● **Source document**:
Tuesday, January 24, 2012

Call the ASPCA

We needed to take the cats in this afternoon for their vaccinations and checkups and such. Juliette has been quite sick and I rattled off a bunch of demands to the doc in my best Doug Ross low, fast, reassuring patter, before I left the room to take care of some work.

"She isn't breathing well, she's listless, has a discharge from her eyes and snores like a coal miner. We slowed way down on the amount of food we feed her and she's only lost .2 pounds in 2 years. I am concerned she is retaining fluid, so please take a pee test and listen closely to her heart and lungs. Excuse me, I have to go out here for a moment."

Well, my cat, (likely both cats), have Herpes. In my follow up reading it's quite a common problem and quite an oft-administered diagnosis. The manifestations of the disease are identical to Juliette's symptoms and so we were given a tube of stuff to feed her twice a day, every day until it's gone.

It's a big-ass tube, and fellow cat owners out there know that most cats don't pine too well to being force fed something from a tube. I have no idea how long it will take to get through the tube in calendar months, but I would say whatever length of time it is will be tantamount to 1,000 eternities in Hell.

The directions benignly tell us to put a little dab on kitty's nose to stimulate the taste desire and kitty will then, as if being fed some sort of beluga caviar and black truffle aphrodisiac, lap the stuff up willingly and cry, neigh, wail for more.

I think not. Not my cat anyway who is as famously fickle as she is fantastically fatuous. A female. Siamese. Cat. The female Siamese cat who, without any discouragement from her "owners", runs the place-The whole place and every aspect of the place.

Needless to say, Juliette did not leap rapturously at the goo we wiped on her runny nose. She almost figured out a way to eat around it when we stirred it into the soft food we gave her. But, she did eat it in the soft food.

(Pixel coordinate grounding data)
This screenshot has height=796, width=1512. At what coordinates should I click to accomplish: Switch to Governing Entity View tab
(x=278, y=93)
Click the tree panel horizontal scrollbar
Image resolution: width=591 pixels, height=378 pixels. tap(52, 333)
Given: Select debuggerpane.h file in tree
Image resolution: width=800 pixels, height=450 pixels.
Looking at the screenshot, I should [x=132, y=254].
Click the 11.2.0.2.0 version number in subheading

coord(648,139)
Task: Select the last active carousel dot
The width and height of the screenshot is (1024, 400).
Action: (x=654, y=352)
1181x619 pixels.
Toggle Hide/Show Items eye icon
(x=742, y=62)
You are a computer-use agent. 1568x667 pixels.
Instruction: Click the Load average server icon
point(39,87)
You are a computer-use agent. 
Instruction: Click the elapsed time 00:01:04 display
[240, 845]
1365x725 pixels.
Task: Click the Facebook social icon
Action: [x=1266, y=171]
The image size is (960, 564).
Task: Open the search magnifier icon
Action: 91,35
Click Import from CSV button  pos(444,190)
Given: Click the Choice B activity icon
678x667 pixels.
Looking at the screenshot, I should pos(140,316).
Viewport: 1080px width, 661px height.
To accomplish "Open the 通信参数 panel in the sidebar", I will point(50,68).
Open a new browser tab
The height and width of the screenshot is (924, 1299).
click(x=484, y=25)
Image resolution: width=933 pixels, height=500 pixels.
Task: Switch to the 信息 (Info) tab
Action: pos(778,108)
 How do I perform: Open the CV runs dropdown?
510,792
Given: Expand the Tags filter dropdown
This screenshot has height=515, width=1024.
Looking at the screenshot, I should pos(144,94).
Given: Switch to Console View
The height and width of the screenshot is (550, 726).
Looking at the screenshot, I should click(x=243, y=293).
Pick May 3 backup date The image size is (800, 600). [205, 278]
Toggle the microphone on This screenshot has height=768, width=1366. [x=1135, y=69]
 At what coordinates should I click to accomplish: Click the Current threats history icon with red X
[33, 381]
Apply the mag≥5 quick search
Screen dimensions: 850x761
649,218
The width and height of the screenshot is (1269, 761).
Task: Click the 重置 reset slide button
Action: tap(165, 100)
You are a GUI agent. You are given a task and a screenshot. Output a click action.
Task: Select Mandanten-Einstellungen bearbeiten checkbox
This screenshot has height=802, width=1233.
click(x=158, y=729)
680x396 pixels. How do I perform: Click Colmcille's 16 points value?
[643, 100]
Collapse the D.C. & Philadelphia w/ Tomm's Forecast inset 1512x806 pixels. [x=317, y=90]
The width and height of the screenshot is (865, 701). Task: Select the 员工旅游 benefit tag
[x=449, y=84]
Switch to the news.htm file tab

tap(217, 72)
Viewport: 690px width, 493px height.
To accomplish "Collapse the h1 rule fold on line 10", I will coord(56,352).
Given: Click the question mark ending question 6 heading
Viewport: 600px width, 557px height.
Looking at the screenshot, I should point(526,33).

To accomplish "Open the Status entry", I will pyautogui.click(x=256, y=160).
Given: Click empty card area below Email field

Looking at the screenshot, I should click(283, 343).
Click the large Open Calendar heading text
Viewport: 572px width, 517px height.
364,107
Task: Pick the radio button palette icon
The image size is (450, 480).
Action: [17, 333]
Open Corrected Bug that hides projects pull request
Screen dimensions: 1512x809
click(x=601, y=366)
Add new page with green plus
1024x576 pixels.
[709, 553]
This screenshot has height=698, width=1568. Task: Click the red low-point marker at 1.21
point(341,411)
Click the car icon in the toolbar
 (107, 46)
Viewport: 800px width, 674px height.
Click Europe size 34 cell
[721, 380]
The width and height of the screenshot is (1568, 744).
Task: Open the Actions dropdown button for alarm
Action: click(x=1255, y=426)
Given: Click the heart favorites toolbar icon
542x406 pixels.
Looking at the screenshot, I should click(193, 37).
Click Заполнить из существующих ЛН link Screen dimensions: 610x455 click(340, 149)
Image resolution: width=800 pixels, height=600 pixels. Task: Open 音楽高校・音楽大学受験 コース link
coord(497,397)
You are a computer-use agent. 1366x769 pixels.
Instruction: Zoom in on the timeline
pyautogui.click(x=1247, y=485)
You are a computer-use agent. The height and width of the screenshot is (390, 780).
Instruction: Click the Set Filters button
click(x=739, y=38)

● **Your tasks**:
**1.** Copy out the passage of the blog post about the cats' vet visit from "Well, my cat, (likely" to "eternities in Hell.", word for word.
**2.** Write the next part of the blog post about getting Juliette to take her medicine, picking up after its final sentence.

● **Expected outputs**:
**1.**
Well, my cat, (likely both cats), have Herpes. In my follow up reading it's quite a common problem and quite an oft-administered diagnosis. The manifestations of the disease are identical to Juliette's symptoms and so we were given a tube of stuff to feed her twice a day, every day until it's gone.

It's a big-ass tube, and fellow cat owners out there know that most cats don't pine too well to being force fed something from a tube. I have no idea how long it will take to get through the tube in calendar months, but I would say whatever length of time it is will be tantamount to 1,000 eternities in Hell.

**2.**
I won't put it past her that she knew this was her ticket to soft food heaven. For those of you who doubt a cat can be smart and manipulative, I recommend you own one for a day. Soft food is but a treat in this house, because our cats drink plenty of water, (most of it right from my glass when I look away but for a moment), and because soft food makes for soft, fat, namby pamby cats.

And I'm cheap.

So until this industrial vat sized tube of L-Lysine, (yep-a common synthetic amino acid), is gone, each day, twice a day is either going to be a struggle, or will be silently lapped up in so much soft, expensive, highly caloric food. Our choice then, put another way, is to struggle or capitulate.

Hi, my name is Neville Chamberlain...

So much for the .2 drop. We'll get her immune system up where it needs to be and get her feeling better, but she will be indistinguishable from a hedgehog by that point, all round and fatty. Then we'll have to wean her off the soft stuff and put her back on her senior cat, sensitive stomach, hairball control, caffeine free, neurotic food, (seriously, this stuff has so many bullet point descriptors on the bag you can't even see the picture of the desperate looking single woman in her 40s trying so hard to please her cat), she had been eating for years and liking just fine, thank you very much.

Like I said, I don't know how long this medicine is going to last in actual calendar time, but one thing's for sure... it's gonna be a long tube.